Notes and Technical Details

The online version of this family history was first generated by scanning in the typewritten version, and using optical character recognition (OCR) – via pyocr and tesseract – to convert the typed pages into plain text. (The pages were first converted from PDF to jpeg images using the Python Image Library, or Pillow.) This resulted in mostly usable text, but still required fairly significant manual cleaning to correct errors.

Creating a script to properly parse all of the details in the text proved challenging, and ultimately the text was manually inputted into three CSV files, designating people, children, and marriages.

Note: During this process, gender was added as an additional piece of information for each person. However, adding this information involved making some assumptions. First, while many names are largely masculine or feminine, in some cases a gender-neutral name meant that I had to guess a person’s gender based on the name of their spouse, which may have led to inaccuracies. Second, in all cases, the assumption is that individuals identify with the gender associated with their birth name, which may not always be the case. Individuals may be transgender, non-binary, or otherwise not self-identify with the gender that is stated here. (If you are aware of any inaccuracies in this regard, please let me know and I am happy to correct it.) Gender can have such a large role to play in people’s lives, so it felt important to include here; but it is important to keep the assumptions about this data in mind.

Initially, data was inputted into a Neo4j database, a graph database that stores data as a network of nodes and edges (i.e., connections between nodes).
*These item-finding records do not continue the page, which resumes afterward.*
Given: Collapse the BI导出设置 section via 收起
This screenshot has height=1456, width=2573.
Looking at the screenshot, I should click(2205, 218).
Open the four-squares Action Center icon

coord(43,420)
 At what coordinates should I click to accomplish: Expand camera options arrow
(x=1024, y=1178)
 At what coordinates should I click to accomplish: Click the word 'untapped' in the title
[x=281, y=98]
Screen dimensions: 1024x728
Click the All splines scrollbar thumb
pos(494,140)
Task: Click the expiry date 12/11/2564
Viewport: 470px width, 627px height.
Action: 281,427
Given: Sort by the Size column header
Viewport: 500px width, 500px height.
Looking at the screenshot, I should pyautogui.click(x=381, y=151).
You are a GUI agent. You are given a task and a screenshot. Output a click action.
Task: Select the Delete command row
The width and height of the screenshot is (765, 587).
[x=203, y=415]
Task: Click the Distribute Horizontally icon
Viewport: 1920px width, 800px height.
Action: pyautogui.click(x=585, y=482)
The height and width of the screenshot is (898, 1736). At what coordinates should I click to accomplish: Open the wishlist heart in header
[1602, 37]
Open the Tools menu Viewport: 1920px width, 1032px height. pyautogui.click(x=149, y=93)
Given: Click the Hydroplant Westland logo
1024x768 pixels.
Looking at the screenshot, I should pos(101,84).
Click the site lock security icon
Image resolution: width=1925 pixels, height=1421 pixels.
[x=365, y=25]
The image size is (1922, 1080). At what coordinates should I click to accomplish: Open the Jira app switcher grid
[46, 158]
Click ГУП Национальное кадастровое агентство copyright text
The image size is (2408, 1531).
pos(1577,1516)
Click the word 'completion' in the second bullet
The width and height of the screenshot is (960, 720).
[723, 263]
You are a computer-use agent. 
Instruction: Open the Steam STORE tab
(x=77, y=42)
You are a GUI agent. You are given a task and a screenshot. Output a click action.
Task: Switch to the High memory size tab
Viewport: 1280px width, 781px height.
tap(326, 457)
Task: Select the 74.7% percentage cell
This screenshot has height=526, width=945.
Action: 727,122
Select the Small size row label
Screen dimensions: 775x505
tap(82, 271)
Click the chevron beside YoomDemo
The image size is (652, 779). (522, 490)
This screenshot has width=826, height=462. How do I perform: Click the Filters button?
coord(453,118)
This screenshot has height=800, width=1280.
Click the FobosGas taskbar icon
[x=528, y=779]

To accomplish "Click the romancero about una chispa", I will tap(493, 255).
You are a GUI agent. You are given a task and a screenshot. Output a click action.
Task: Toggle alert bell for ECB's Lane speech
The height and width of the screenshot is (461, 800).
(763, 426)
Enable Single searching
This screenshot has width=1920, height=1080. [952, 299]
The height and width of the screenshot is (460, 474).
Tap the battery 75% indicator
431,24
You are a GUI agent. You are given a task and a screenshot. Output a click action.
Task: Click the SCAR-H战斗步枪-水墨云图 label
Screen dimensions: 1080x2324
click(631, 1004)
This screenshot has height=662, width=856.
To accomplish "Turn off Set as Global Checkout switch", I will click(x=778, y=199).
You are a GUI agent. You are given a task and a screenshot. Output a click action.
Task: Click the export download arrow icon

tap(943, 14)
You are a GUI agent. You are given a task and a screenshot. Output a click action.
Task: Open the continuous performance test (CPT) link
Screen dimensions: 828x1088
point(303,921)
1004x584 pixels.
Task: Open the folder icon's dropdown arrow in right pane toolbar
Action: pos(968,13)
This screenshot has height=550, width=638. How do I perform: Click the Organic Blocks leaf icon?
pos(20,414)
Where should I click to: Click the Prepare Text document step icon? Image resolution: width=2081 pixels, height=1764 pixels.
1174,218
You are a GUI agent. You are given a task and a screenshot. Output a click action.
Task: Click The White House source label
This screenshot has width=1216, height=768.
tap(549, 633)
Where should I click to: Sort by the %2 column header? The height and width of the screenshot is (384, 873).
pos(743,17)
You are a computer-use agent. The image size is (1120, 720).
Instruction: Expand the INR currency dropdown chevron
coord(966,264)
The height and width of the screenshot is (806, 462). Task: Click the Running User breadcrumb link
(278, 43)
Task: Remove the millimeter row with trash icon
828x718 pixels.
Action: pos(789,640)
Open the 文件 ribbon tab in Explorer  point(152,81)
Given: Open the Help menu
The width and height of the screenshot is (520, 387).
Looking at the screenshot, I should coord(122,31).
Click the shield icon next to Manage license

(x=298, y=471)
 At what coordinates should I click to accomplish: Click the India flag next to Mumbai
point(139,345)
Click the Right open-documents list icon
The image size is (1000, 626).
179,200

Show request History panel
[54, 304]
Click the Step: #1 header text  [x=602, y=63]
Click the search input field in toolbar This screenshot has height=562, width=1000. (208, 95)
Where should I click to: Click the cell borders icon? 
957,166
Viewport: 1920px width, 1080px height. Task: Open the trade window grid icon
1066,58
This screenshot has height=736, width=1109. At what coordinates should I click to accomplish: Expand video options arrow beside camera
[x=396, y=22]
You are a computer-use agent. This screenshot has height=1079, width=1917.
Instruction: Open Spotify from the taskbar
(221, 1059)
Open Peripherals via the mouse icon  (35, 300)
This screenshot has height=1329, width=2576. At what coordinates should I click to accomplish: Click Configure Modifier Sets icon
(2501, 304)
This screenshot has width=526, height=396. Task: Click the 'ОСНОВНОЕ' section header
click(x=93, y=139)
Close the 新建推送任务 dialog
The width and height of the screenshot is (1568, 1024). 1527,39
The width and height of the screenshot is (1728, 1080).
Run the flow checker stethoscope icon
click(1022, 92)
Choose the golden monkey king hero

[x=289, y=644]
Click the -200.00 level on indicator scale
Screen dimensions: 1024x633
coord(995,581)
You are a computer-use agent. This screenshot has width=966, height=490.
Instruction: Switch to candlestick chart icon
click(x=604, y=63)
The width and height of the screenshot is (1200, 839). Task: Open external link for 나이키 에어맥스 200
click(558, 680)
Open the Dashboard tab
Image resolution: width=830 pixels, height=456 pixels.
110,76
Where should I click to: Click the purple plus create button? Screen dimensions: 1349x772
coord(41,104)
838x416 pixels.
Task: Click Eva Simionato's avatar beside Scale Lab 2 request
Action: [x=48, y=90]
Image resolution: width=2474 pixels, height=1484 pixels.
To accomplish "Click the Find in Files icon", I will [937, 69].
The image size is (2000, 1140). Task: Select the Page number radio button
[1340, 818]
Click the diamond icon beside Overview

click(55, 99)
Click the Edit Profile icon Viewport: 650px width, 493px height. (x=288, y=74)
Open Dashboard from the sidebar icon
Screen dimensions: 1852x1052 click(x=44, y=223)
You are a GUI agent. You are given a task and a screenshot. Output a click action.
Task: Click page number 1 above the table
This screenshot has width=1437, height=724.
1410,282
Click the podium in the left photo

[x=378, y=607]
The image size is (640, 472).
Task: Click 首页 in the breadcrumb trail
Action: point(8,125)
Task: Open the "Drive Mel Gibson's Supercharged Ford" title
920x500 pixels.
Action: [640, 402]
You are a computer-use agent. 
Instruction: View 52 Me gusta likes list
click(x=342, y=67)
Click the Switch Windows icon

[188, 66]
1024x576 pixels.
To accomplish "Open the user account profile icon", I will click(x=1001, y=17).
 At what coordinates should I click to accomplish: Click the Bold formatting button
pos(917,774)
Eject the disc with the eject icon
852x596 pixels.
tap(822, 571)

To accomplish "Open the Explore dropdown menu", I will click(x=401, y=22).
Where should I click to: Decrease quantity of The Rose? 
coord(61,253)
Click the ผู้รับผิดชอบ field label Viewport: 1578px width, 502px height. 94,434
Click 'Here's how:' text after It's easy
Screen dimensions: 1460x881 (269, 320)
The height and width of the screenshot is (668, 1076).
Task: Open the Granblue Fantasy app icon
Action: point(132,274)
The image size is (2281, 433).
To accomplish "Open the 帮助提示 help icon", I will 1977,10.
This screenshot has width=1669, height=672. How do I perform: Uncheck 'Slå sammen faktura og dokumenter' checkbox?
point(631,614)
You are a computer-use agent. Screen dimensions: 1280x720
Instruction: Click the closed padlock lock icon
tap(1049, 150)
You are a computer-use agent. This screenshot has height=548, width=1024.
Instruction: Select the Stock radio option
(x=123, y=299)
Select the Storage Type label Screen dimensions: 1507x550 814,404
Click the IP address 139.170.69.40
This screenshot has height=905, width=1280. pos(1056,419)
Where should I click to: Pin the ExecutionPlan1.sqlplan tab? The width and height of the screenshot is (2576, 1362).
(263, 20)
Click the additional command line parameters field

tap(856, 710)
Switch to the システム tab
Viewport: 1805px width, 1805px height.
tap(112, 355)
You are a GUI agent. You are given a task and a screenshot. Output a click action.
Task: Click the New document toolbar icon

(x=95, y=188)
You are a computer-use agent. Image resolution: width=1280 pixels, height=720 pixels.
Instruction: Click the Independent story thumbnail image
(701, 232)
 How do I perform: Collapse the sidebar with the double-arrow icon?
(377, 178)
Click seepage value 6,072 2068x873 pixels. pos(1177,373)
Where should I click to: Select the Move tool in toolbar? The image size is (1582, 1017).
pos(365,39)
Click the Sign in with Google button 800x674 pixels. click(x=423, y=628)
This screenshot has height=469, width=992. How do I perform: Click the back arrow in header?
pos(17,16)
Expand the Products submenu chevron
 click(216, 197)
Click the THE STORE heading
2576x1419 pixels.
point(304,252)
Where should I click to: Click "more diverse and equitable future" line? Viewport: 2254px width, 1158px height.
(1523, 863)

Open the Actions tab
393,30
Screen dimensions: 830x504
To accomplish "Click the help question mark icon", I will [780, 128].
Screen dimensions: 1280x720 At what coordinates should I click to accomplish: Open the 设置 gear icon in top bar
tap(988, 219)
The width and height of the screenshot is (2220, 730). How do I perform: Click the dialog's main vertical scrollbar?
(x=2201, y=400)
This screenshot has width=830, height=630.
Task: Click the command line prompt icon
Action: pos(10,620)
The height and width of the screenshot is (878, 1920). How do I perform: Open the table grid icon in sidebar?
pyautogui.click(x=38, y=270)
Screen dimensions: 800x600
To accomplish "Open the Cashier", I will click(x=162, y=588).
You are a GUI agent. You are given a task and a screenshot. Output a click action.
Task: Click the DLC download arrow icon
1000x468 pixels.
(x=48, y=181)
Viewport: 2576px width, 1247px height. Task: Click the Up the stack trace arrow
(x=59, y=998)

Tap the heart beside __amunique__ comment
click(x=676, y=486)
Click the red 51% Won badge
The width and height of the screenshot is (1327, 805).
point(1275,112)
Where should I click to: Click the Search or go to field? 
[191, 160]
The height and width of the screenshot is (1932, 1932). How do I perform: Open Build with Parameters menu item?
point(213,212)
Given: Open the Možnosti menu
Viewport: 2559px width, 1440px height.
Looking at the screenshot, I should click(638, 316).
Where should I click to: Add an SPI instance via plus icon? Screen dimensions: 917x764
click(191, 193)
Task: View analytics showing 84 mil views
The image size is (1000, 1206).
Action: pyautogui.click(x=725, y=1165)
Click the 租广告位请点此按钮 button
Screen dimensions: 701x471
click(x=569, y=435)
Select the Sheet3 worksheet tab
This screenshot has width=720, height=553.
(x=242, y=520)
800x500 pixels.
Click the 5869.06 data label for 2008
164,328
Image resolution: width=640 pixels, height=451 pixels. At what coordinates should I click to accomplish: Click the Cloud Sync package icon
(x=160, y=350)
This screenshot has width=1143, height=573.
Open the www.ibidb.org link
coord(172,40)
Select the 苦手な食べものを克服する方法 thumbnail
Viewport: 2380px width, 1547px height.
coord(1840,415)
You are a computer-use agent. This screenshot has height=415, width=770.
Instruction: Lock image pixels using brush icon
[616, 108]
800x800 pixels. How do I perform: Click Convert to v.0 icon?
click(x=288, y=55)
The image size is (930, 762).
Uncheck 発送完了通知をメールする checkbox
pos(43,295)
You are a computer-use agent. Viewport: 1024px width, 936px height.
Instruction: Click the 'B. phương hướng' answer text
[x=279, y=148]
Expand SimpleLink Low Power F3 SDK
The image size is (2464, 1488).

Given that a family tree constitutes a graph structure, this seemed like a natural fit. However, after running some performance benchmarks, PostgreSQL still turned out to provide performance speedups (reductions in latency of ~50-70%) over Neo4j. Note that these benchmarks included the performance of both the database and the Python packages used to interface with the database, and were also highly specific to the particular needs of this app. In addition, in absolute terms Neo4j still provided results on the order of hundredths of a second—for this relatively small amount of data, the choice of database is largely inconsequential. However, PostgreSQL was chosen in the end in order to also be able to export the data to CSV format in a more readily consumable layout.

The app itself uses Flask, a Python web framework, using psycopg2 to access the Postgres database. The graphical family tree representations are drawn using dTree. Both the Flask app and the database are set up in Docker containers for easier maintenance and dependency management.

Code for the app is available on Github.